Direction 1: Reproduce everything from "Roy Lars Magnus" down to "League, in 1968." in the passage on Roy Boe below.

Page excerpt:
** BEGIN **
Roy Lars Magnus Boe (September 14, 1929 – June 7, 2009) was an owner of the New Jersey Nets, New York Islanders, and several other professional sports teams.

Boe was a graduate of Yale University and a veteran of the Korean War. With his first wife, Deon Woolfolk, he founded a successful women's clothing company called Boe Jests, and sold it for several million dollars in 1966. He bought his first sports team, the Westchester Bulls of the Atlantic Coast Football League, in 1968.

In 1969, Boe purchased the New York Nets of the American Basketball Association. During his tenure with the Nets, the team reached the ABA Finals in 1972, 1974, and 1976, winning the latter two series. After the last championship, Boe oversaw the Nets' entry into the National Basketball Association as part of the ABA–NBA merger. However, the New York Knicks demanded that the Nets pay them $4.8 million as compensation for "invading" the New York area.  This was on top of the $3.2 million the Nets had to pay for joining the league.  Boe offered to trade Julius Erving to the Knicks in return for waiving the indemnity, but the Knicks refused that offer.  With Erving demanding a reworked contract, Boe was forced to sell Erving to the Philadelphia 76ers—in essence, trading his franchise player for a berth in the NBA, a move for which he was harshly criticized.  Boe moved the team to New Jersey before the 1977–78 season, and sold the team in 1978.
** END **
Direction 2: Output every one of the entries that follow as a numbered list, skipping blank lines and leaving out the pictures.

Data for this exercise:
** BEGIN **
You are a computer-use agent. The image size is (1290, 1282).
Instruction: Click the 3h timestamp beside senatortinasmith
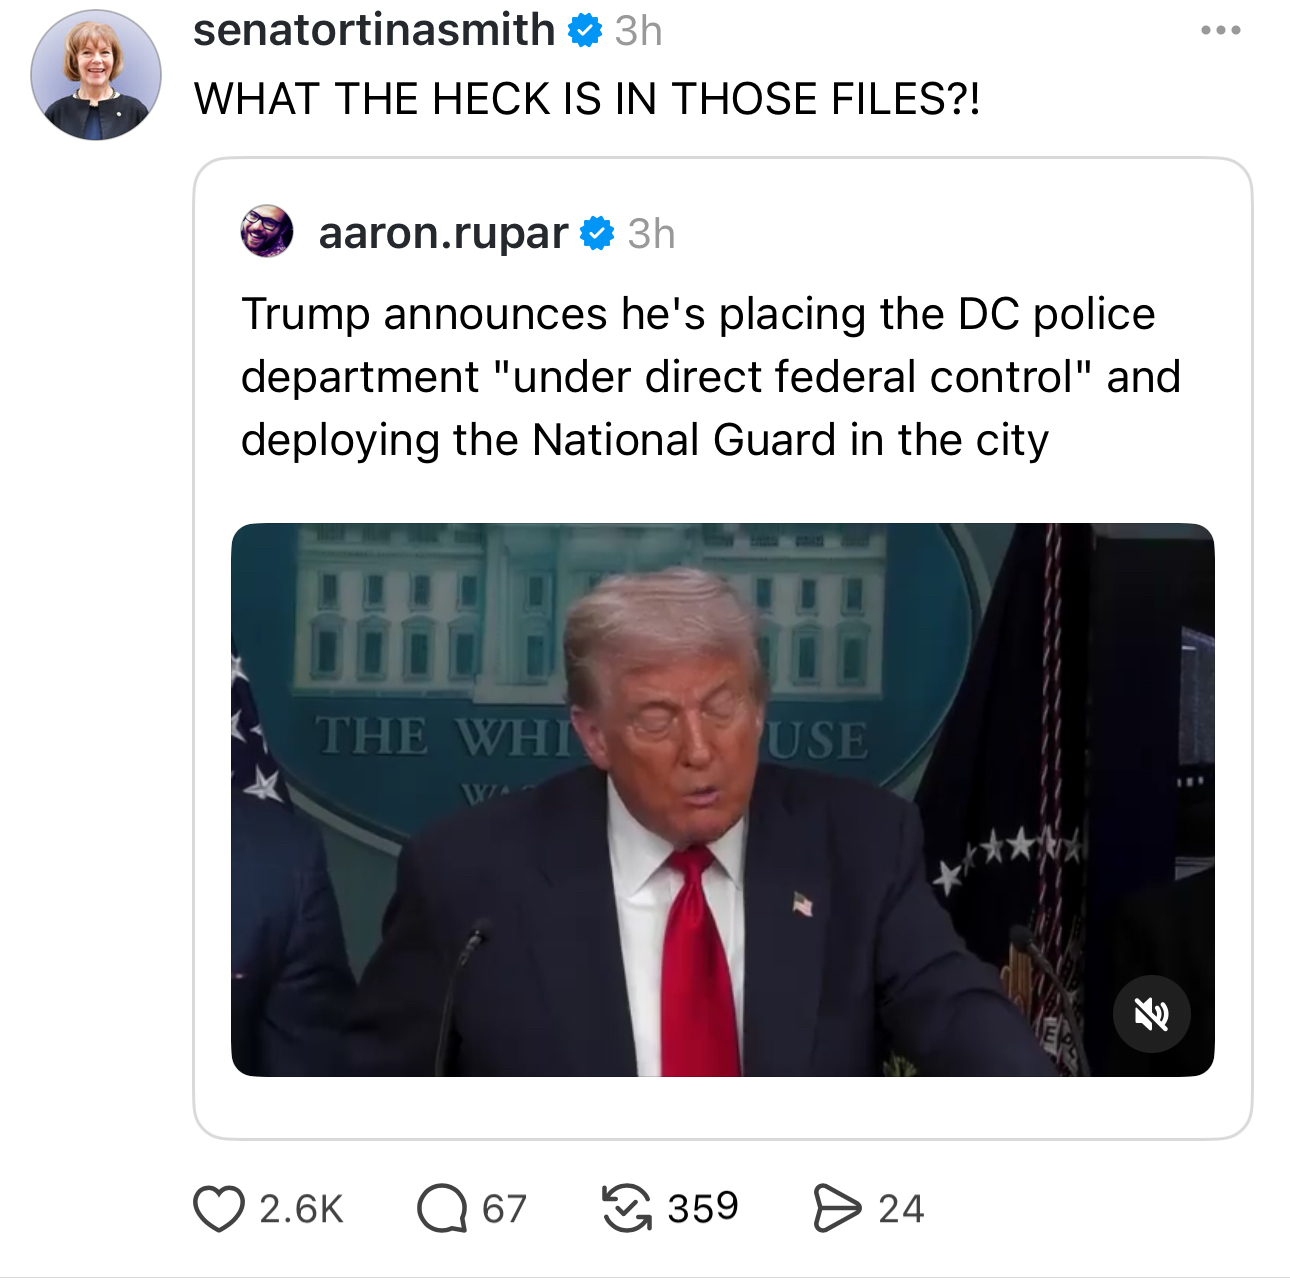tap(639, 31)
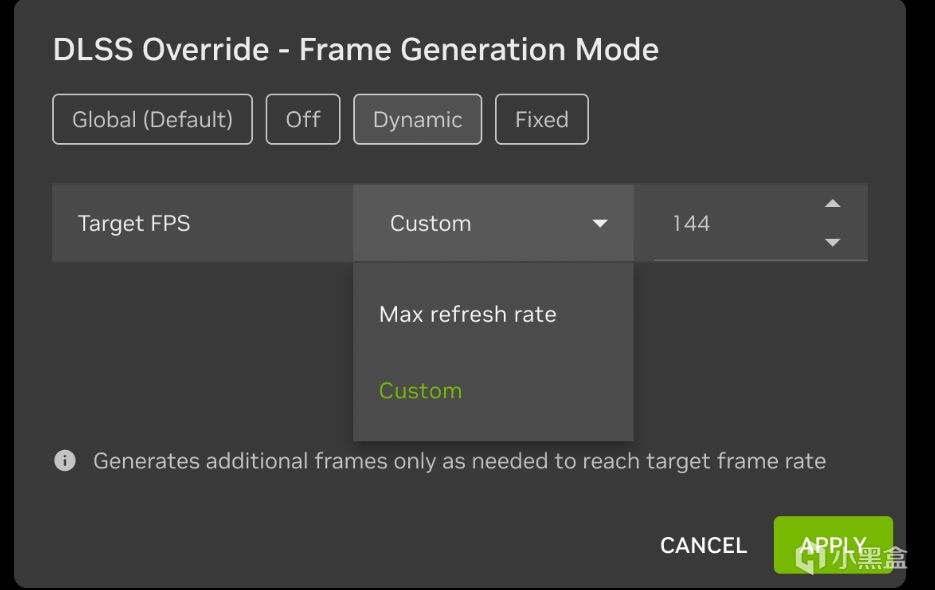Screen dimensions: 935x590
Task: Choose the Dynamic frame generation mode
Action: click(417, 120)
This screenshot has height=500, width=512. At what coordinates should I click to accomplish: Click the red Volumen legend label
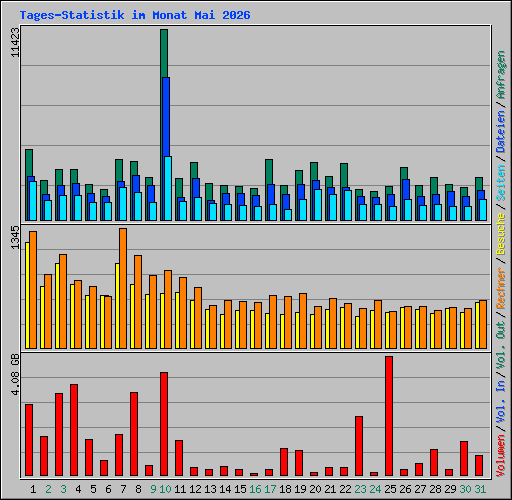(501, 456)
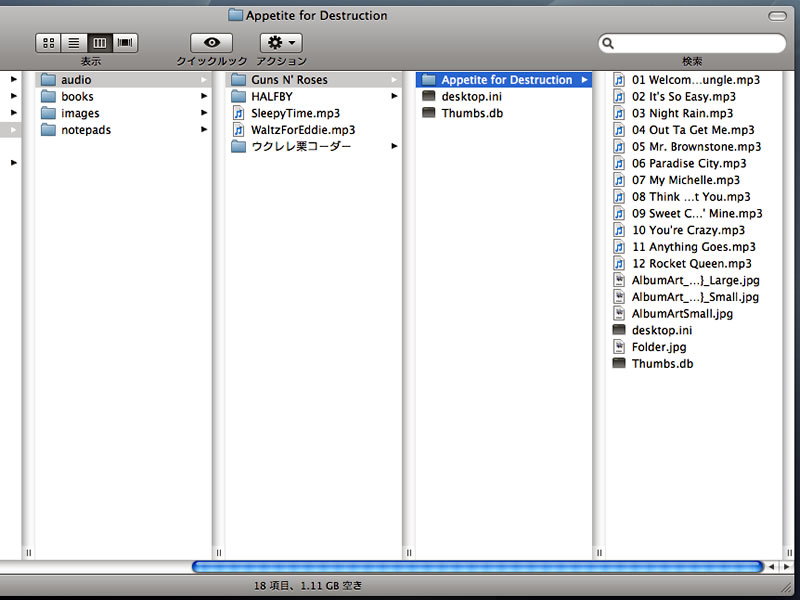Open the Action gear dropdown menu
800x600 pixels.
(281, 43)
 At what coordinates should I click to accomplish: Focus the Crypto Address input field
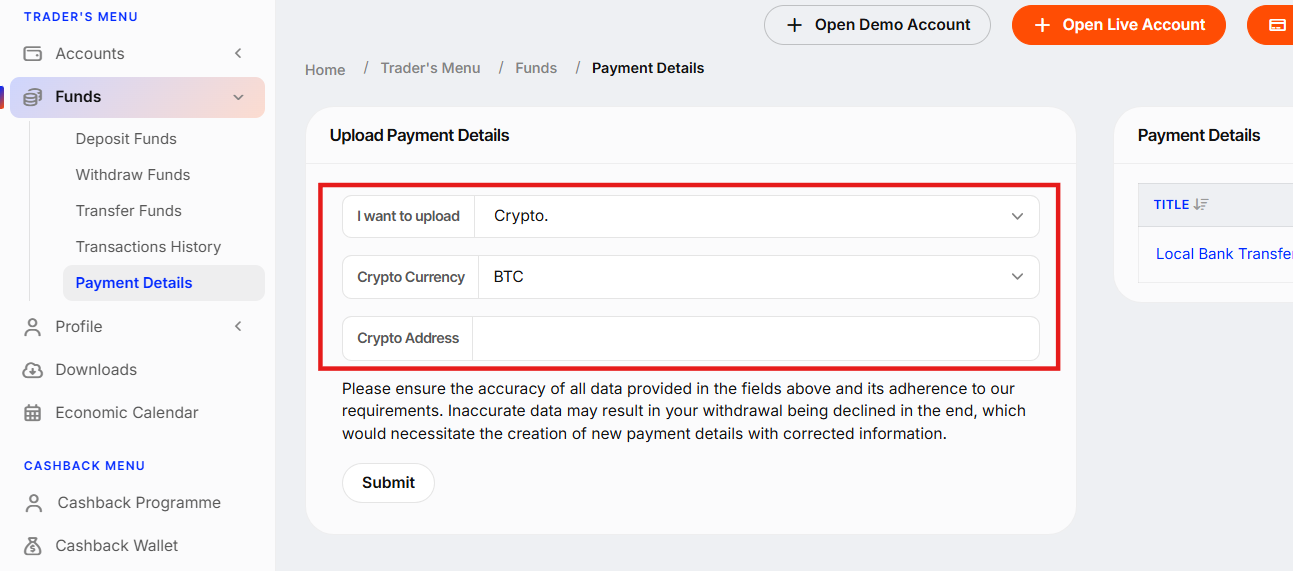click(755, 338)
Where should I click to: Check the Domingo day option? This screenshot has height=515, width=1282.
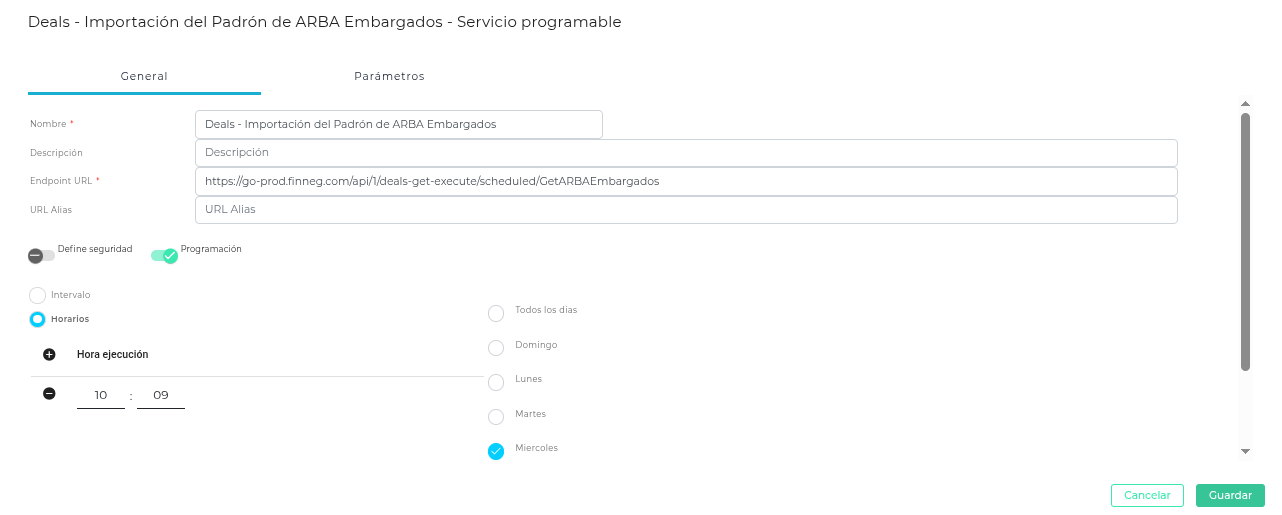[496, 348]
** END **
Written response 1:
Roy Lars Magnus Boe (September 14, 1929 – June 7, 2009) was an owner of the New Jersey Nets, New York Islanders, and several other professional sports teams.

Boe was a graduate of Yale University and a veteran of the Korean War. With his first wife, Deon Woolfolk, he founded a successful women's clothing company called Boe Jests, and sold it for several million dollars in 1966. He bought his first sports team, the Westchester Bulls of the Atlantic Coast Football League, in 1968.

Written response 2:
1. You are a computer-use agent. The image size is (1290, 1282).
2. Instruction: Click the 3h timestamp beside senatortinasmith
3. tap(639, 31)
4. Screen dimensions: 935x590
5. Task: Choose the Dynamic frame generation mode
6. Action: click(417, 120)
7. This screenshot has height=500, width=512. At what coordinates should I click to accomplish: Click the red Volumen legend label
8. (501, 456)
9. Open the Action gear dropdown menu
10. 800x600 pixels.
11. (281, 43)
12.  At what coordinates should I click to accomplish: Focus the Crypto Address input field
13. click(755, 338)
14. Where should I click to: Check the Domingo day option? This screenshot has height=515, width=1282.
15. [496, 348]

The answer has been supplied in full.